Records from a data source
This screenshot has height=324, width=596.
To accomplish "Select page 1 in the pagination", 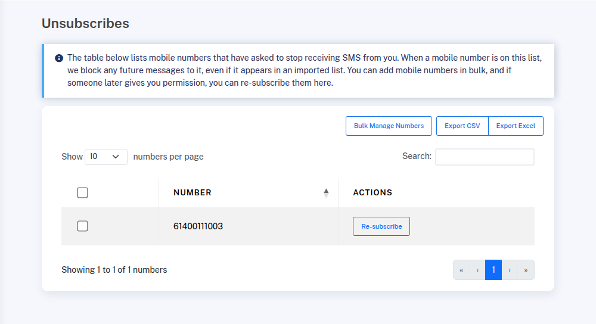I will pyautogui.click(x=493, y=270).
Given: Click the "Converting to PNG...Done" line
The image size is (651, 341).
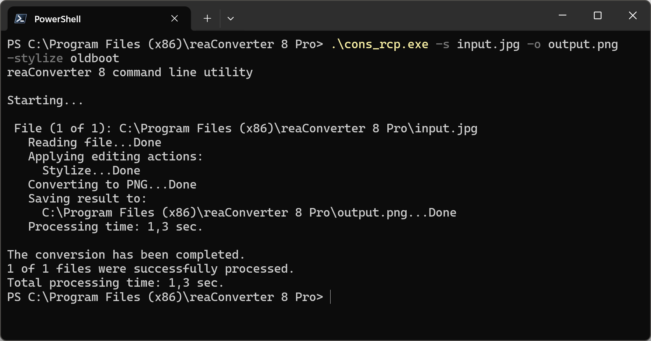Looking at the screenshot, I should 112,185.
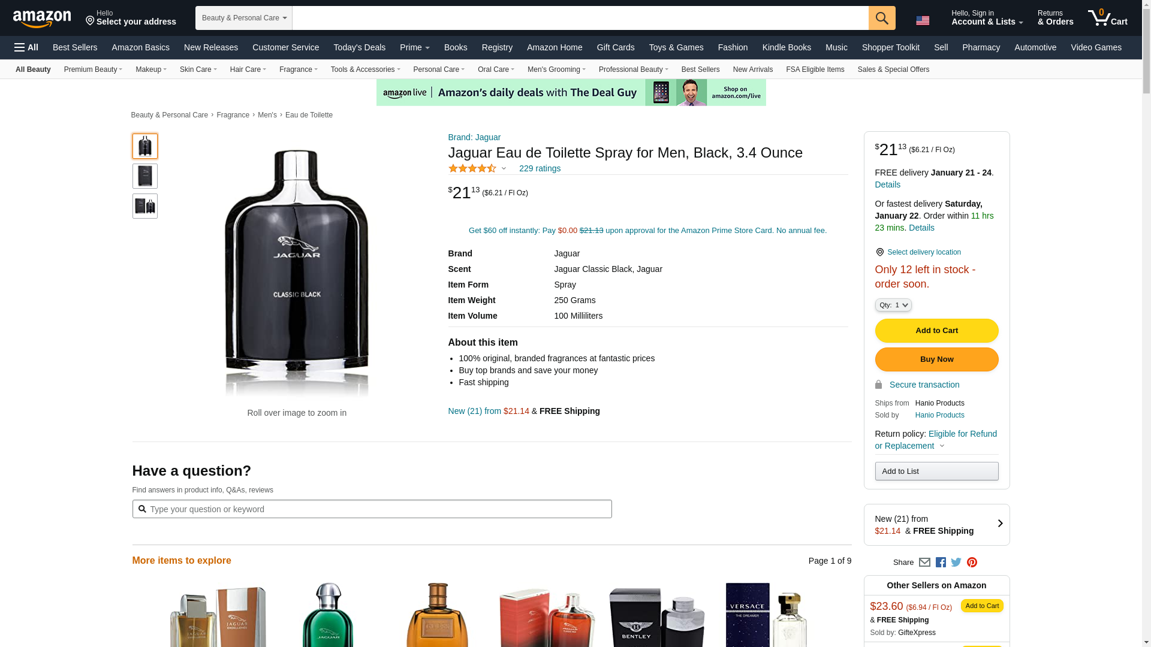Share product on Pinterest icon

click(x=972, y=563)
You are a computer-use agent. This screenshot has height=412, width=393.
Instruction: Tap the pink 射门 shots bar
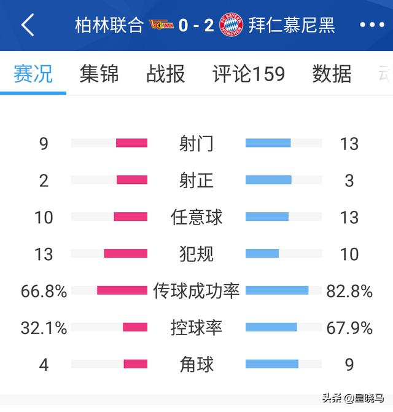131,143
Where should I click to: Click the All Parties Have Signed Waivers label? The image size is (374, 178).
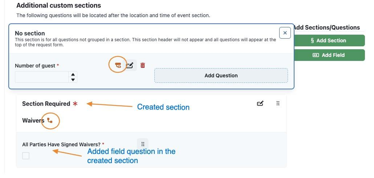61,144
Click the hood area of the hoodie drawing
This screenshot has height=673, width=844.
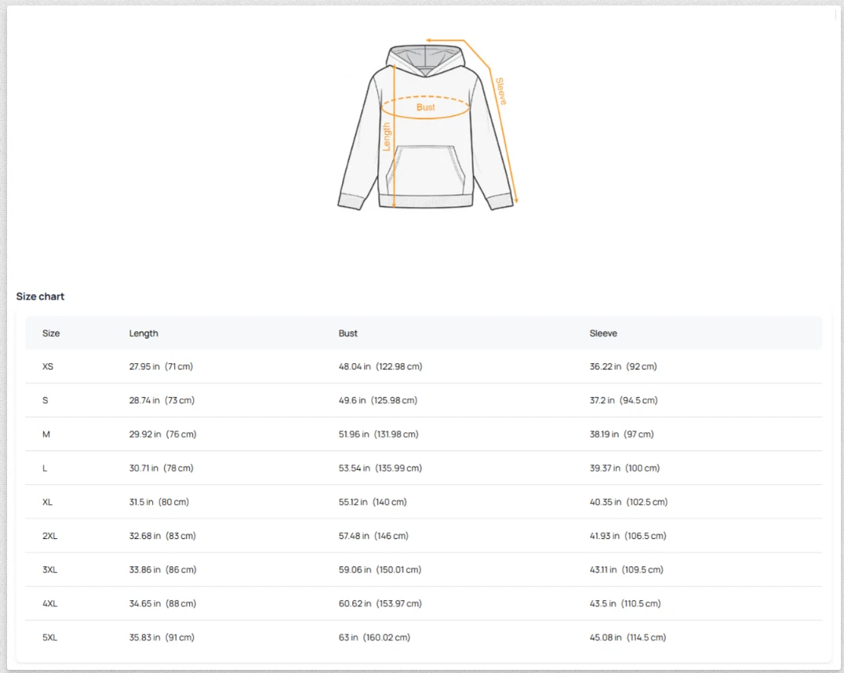424,59

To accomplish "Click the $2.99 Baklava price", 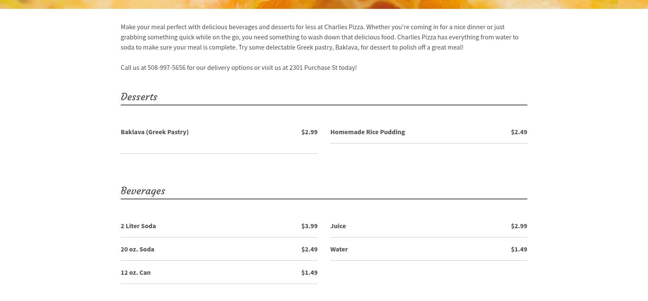I will (309, 132).
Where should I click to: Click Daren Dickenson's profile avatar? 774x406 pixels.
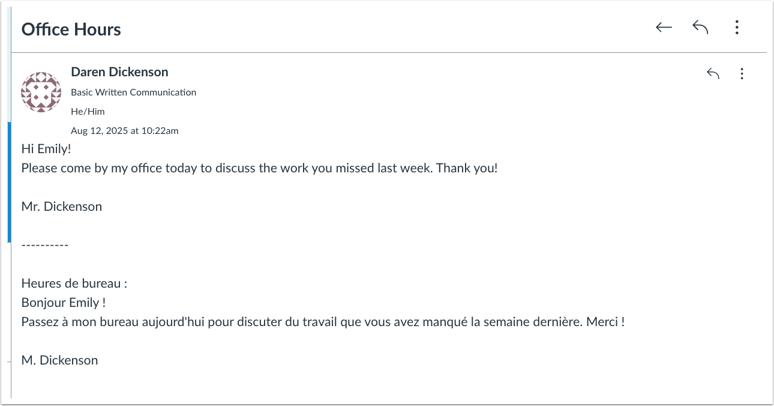pos(40,92)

### The exercise
Retype everything from the line containing "Where should I click to: Click Daren" down to the end of the records, leaving out the pictures.

### Correct output
Where should I click to: Click Daren Dickenson's profile avatar? 774x406 pixels.
pos(40,92)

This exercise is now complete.